You can use the $\ds{\bbox[#dfd,5px]{\ Laplace\ Method\ for\ Sums\ }}$ ( see page $761$ in $\ds{\bbox[#fdd,5px]{\ Analytic\ Combinatorics\ }}$ by Philippe Flajolet and Robert Sedgewick, Cambridge University Press $2009$ )
\begin{align}
{1 \over 2^{n}}\sum_{p = k}^{n}{n \choose p} & \sim
{1 \over 2^{n}}
\bracks{\int_{k}^{n}{n \choose n/2}\exp\pars{-\bracks{p - n/2}^{2} \over n/2}\,\dd p}
\\[5mm] & \sim
{1 \over 2^{n}}\,{n \choose n/2}{\root{2} \over 2}\,n^{1/2}\int_{\pars{k -n/2}/\root{n/2}}^{\infty}\exp\pars{-p^{2}}\,\dd p
\\[5mm] & =
{\root{2\pi} \over 4}\,{n \choose n/2}\,{n^{1/2} \over 2^{n}}\bracks{1 + \,\mrm{erf}\pars{n - 2k \over \root{2}\root{n}}}
\quad \mbox{as}\ n \to \infty
\end{align}
where $\ds{\,\mrm{erfc}\pars{z} \equiv {2 \over \root{\pi}}\int_{0}^{z}\expo{-x^{2}}\,\dd x}$ is the
Error Function.
A: One method to compute the sum directly and without losing a lot of accuracy with finite precision arithmetic is to represent floating points as a pair of mantissa and exponent and to express factorials using the recurrence $$\binom{n}{r} = \binom{n}{r-1} \frac{n-r+1}{r}.$$
Here is a simple Python implementation for $\sum\limits_{p=0}^K \binom{N}{p}$:
def binomial_sum(N,K):
    current_exponent, current_mantissa = 0, 1.0
    total_exponent, total_mantissa = 0, 1.0
    for i in range(1, K+1):
            current_mantissa = (N-i+1)*current_mantissa/i
            while current_mantissa>=2:
                    current_mantissa/=2
                    current_exponent+=1
            while current_mantissa<=0.5:
                    current_mantissa*=2
                    current_exponent-=1
            total_mantissa += current_mantissa*pow(2,current_exponent-total_exponent)

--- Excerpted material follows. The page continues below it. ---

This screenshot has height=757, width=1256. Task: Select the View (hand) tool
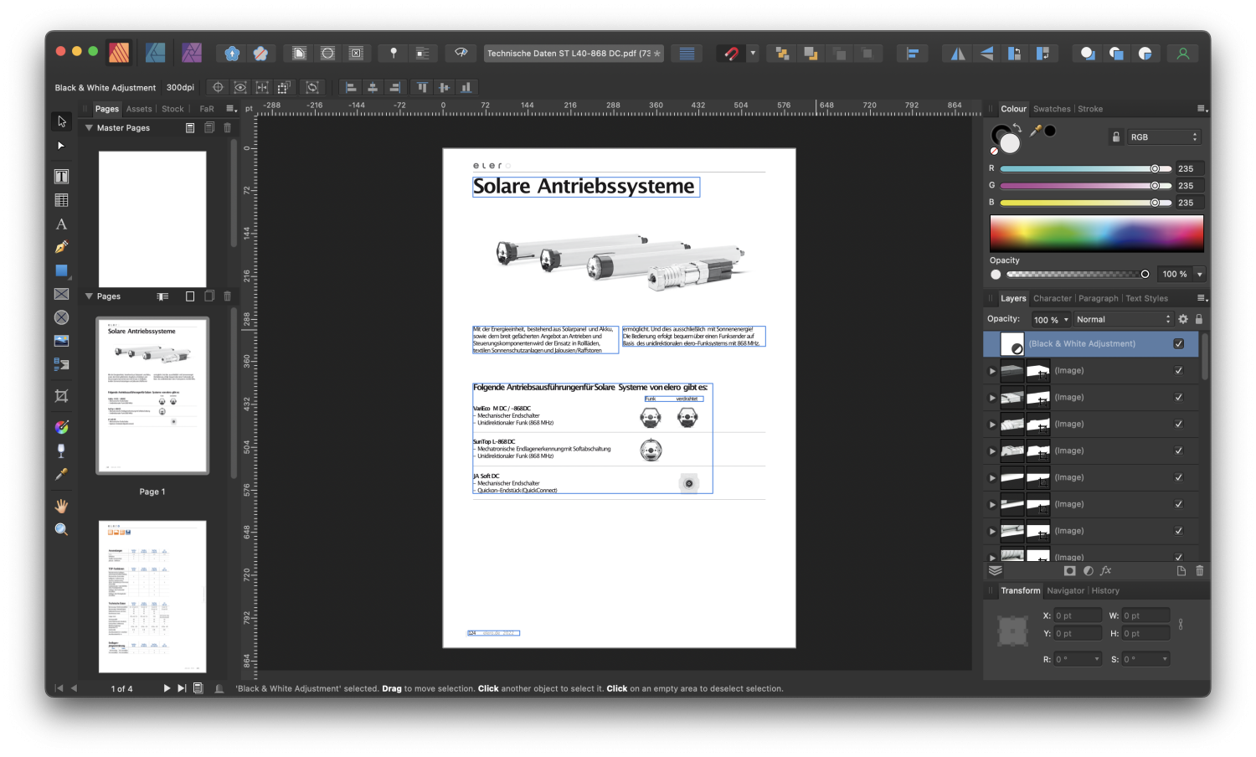pos(60,505)
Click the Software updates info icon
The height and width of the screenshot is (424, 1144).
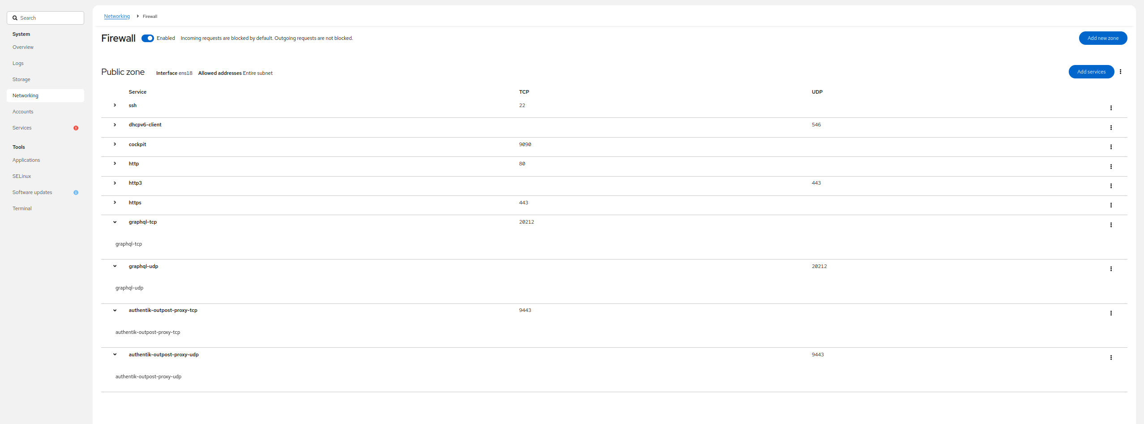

            while total_mantissa>=2:
                    total_mantissa/=2
                    total_exponent+=1
    return total_exponent, total_mantissa

binomial_sum(10000000,5000000) is found to be 1.000252313246 × 2^9999999, correct to 12 decimal places.
Of course, this is not going to be as efficient as the approximations using integrals but it should work reasonably well for upto $N\approx10^8$ or so.